= TASK DESCRIPTION =
Word for word, quote the lines from the one containing "Viewport: 361px width, 500px height." to the end of the entries below, including both. Leave pictures out.

Start of Block

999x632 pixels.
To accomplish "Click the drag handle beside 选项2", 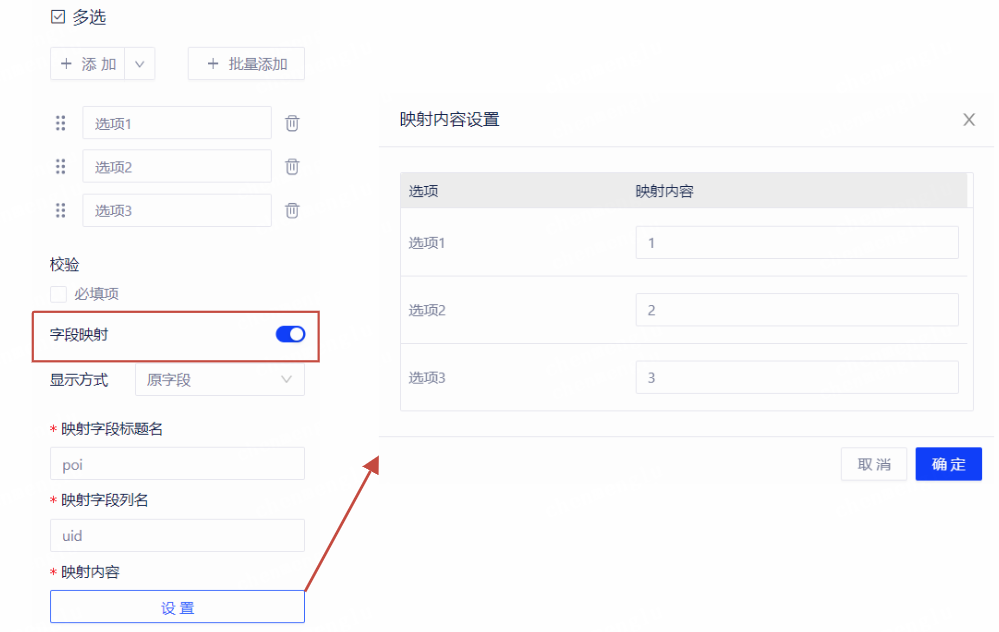I will pos(60,167).
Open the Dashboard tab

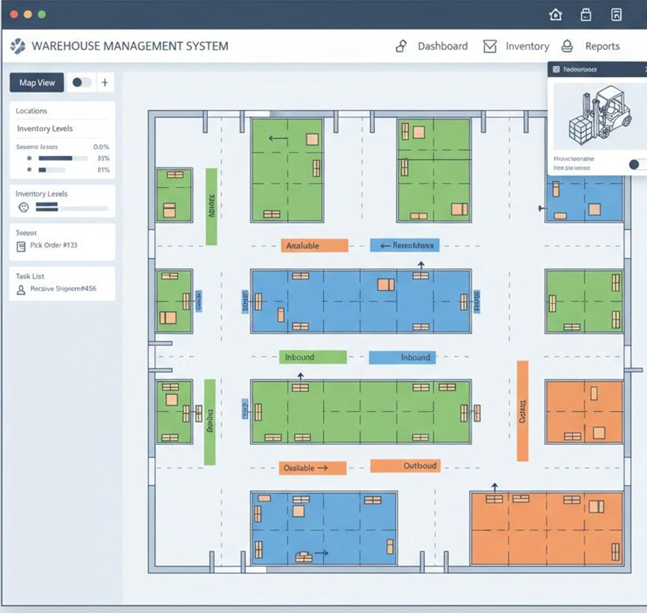(x=442, y=46)
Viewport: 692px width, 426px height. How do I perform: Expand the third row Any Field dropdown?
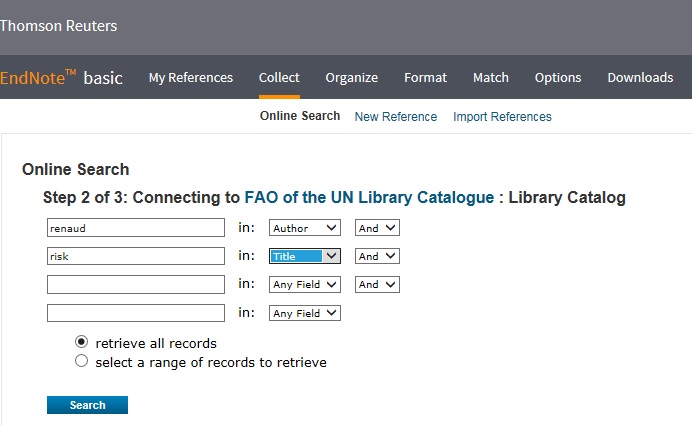305,285
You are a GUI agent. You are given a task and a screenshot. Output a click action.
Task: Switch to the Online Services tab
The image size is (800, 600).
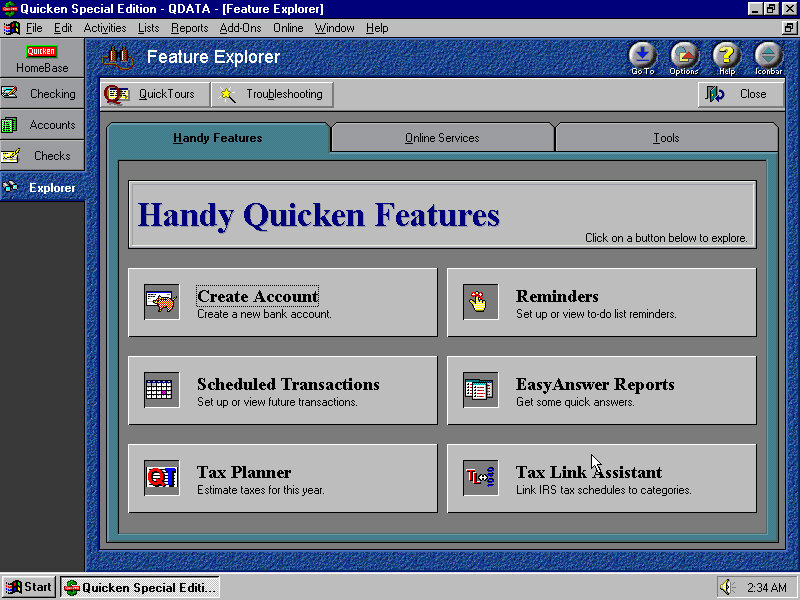pos(442,138)
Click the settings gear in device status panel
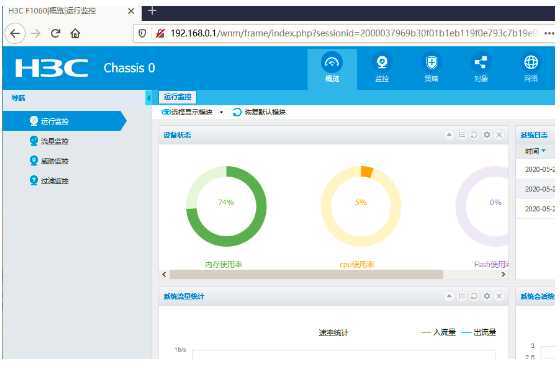560x375 pixels. (486, 135)
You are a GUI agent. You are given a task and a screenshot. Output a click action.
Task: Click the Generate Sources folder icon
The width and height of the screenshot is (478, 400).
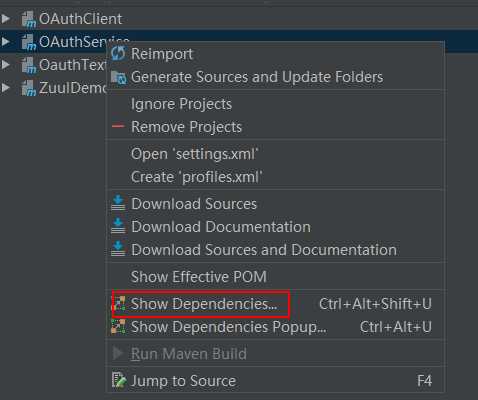[x=119, y=77]
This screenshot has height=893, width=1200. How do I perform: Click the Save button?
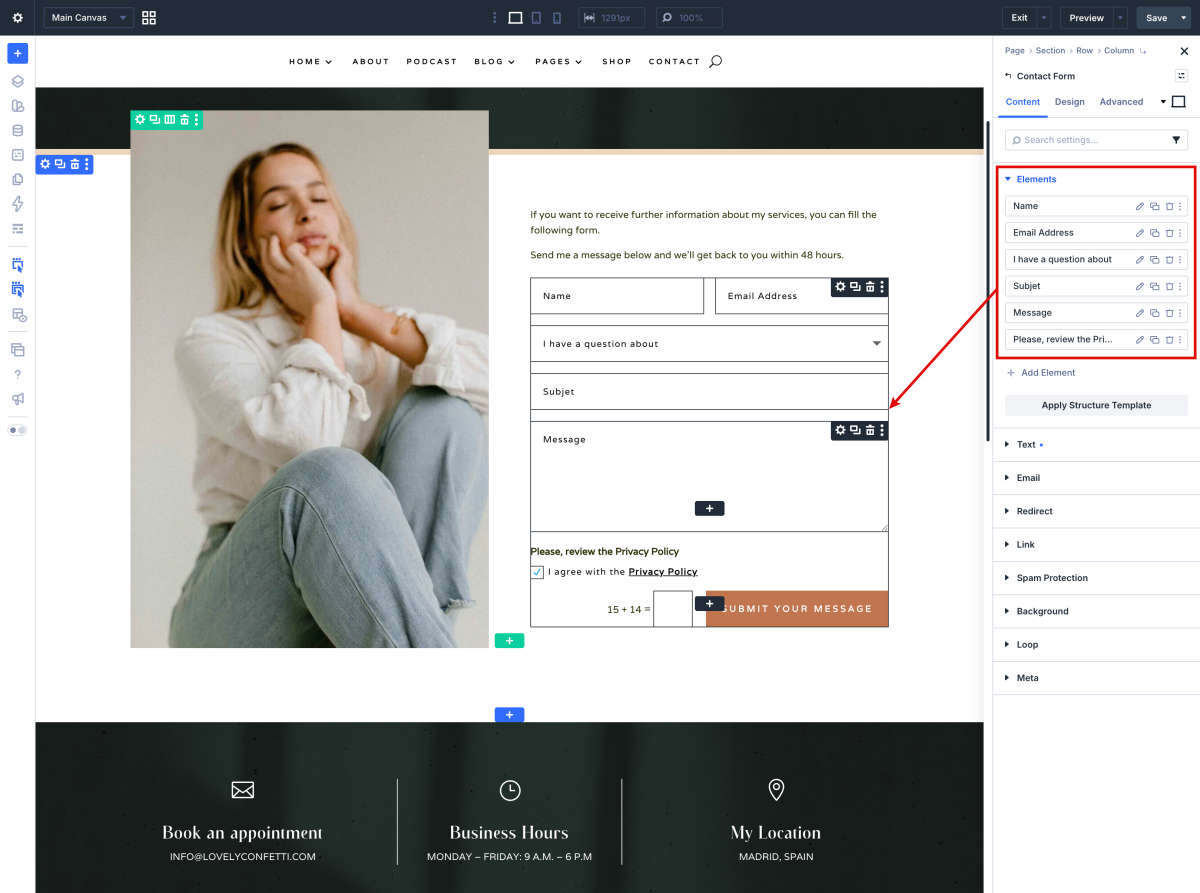click(x=1156, y=18)
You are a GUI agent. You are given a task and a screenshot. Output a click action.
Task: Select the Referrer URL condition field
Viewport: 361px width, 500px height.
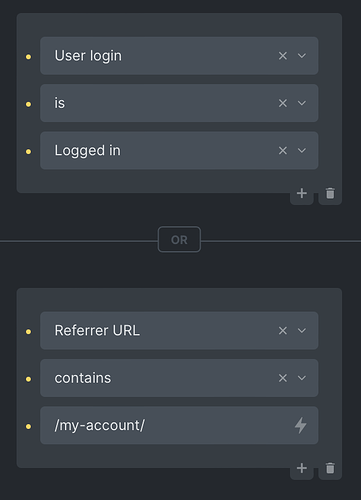[x=179, y=331]
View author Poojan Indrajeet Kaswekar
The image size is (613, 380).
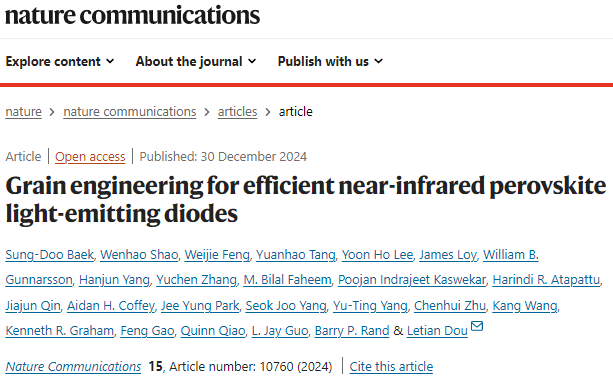click(412, 280)
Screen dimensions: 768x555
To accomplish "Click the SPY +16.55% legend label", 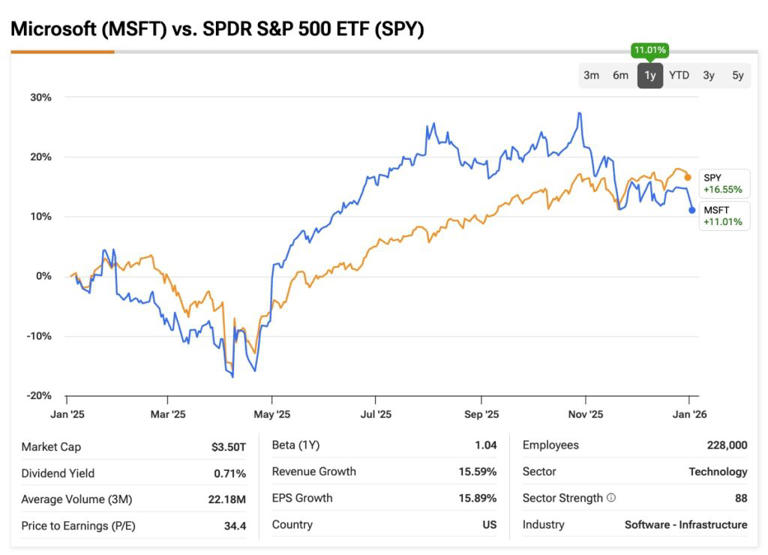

End of Block

= ANSWER =
Viewport: 361px width, 500px height.
[x=179, y=331]
View author Poojan Indrajeet Kaswekar
The image size is (613, 380).
click(412, 280)
Screen dimensions: 768x555
To accomplish "Click the SPY +16.55% legend label", 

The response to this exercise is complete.